(Material for this task Opens)

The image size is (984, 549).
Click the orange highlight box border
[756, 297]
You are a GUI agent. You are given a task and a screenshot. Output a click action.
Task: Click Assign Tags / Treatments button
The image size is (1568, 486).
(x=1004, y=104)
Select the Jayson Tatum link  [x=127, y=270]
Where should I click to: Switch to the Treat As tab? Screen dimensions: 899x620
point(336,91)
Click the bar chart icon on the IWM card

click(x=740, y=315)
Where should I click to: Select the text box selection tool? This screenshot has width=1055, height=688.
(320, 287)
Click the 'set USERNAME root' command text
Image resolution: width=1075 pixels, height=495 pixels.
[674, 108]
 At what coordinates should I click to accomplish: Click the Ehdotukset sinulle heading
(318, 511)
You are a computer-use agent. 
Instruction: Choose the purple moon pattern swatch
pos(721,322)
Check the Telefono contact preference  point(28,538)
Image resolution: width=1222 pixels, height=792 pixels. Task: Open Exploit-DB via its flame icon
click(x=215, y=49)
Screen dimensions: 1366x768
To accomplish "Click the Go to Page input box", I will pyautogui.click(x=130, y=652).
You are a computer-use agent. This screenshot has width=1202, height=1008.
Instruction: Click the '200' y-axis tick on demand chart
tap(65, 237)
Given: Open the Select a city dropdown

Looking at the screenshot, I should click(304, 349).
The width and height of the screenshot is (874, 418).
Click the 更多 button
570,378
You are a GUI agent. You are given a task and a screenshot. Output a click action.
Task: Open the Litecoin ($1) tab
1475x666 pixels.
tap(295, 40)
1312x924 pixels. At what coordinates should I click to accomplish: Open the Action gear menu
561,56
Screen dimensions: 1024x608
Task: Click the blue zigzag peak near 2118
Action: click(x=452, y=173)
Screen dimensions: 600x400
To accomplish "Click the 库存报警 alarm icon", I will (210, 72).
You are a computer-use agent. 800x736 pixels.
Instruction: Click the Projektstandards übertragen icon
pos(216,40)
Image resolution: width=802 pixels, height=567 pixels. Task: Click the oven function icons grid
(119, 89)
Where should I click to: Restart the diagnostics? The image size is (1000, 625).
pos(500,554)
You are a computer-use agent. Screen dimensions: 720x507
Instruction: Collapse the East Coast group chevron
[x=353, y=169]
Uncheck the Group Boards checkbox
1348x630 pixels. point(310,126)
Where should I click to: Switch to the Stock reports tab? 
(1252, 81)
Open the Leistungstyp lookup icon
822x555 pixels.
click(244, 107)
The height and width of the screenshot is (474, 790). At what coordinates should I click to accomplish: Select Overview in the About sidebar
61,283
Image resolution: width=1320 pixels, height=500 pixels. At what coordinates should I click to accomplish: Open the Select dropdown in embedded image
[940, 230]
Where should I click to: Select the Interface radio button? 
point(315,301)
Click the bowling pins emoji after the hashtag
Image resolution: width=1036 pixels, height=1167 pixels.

(Material for this task Closes)

Your task: Copy out all of the records verbatim.

Result of this task:
The image size is (984, 549).
Click the orange highlight box border
[756, 297]
You are a GUI agent. You are given a task and a screenshot. Output a click action.
Task: Click Assign Tags / Treatments button
The image size is (1568, 486).
(x=1004, y=104)
Select the Jayson Tatum link  [x=127, y=270]
Where should I click to: Switch to the Treat As tab? Screen dimensions: 899x620
point(336,91)
Click the bar chart icon on the IWM card

click(x=740, y=315)
Where should I click to: Select the text box selection tool? This screenshot has width=1055, height=688.
(320, 287)
Click the 'set USERNAME root' command text
Image resolution: width=1075 pixels, height=495 pixels.
[674, 108]
 At what coordinates should I click to accomplish: Click the Ehdotukset sinulle heading
(318, 511)
You are a computer-use agent. 
Instruction: Choose the purple moon pattern swatch
pos(721,322)
Check the Telefono contact preference  point(28,538)
Image resolution: width=1222 pixels, height=792 pixels. Task: Open Exploit-DB via its flame icon
click(x=215, y=49)
Screen dimensions: 1366x768
To accomplish "Click the Go to Page input box", I will pyautogui.click(x=130, y=652).
You are a computer-use agent. This screenshot has width=1202, height=1008.
Instruction: Click the '200' y-axis tick on demand chart
tap(65, 237)
Given: Open the Select a city dropdown

Looking at the screenshot, I should click(304, 349).
The width and height of the screenshot is (874, 418).
Click the 更多 button
570,378
You are a GUI agent. You are given a task and a screenshot. Output a click action.
Task: Open the Litecoin ($1) tab
1475x666 pixels.
tap(295, 40)
1312x924 pixels. At what coordinates should I click to accomplish: Open the Action gear menu
561,56
Screen dimensions: 1024x608
Task: Click the blue zigzag peak near 2118
Action: click(x=452, y=173)
Screen dimensions: 600x400
To accomplish "Click the 库存报警 alarm icon", I will (210, 72).
You are a computer-use agent. 800x736 pixels.
Instruction: Click the Projektstandards übertragen icon
pos(216,40)
Image resolution: width=802 pixels, height=567 pixels. Task: Click the oven function icons grid
(119, 89)
Where should I click to: Restart the diagnostics? The image size is (1000, 625).
pos(500,554)
You are a computer-use agent. Screen dimensions: 720x507
Instruction: Collapse the East Coast group chevron
[x=353, y=169]
Uncheck the Group Boards checkbox
1348x630 pixels. point(310,126)
Where should I click to: Switch to the Stock reports tab? 
(1252, 81)
Open the Leistungstyp lookup icon
822x555 pixels.
click(244, 107)
The height and width of the screenshot is (474, 790). At what coordinates should I click to accomplish: Select Overview in the About sidebar
61,283
Image resolution: width=1320 pixels, height=500 pixels. At what coordinates should I click to accomplish: Open the Select dropdown in embedded image
[940, 230]
Where should I click to: Select the Interface radio button? 
point(315,301)
Click the bowling pins emoji after the hashtag
Image resolution: width=1036 pixels, height=1167 pixels.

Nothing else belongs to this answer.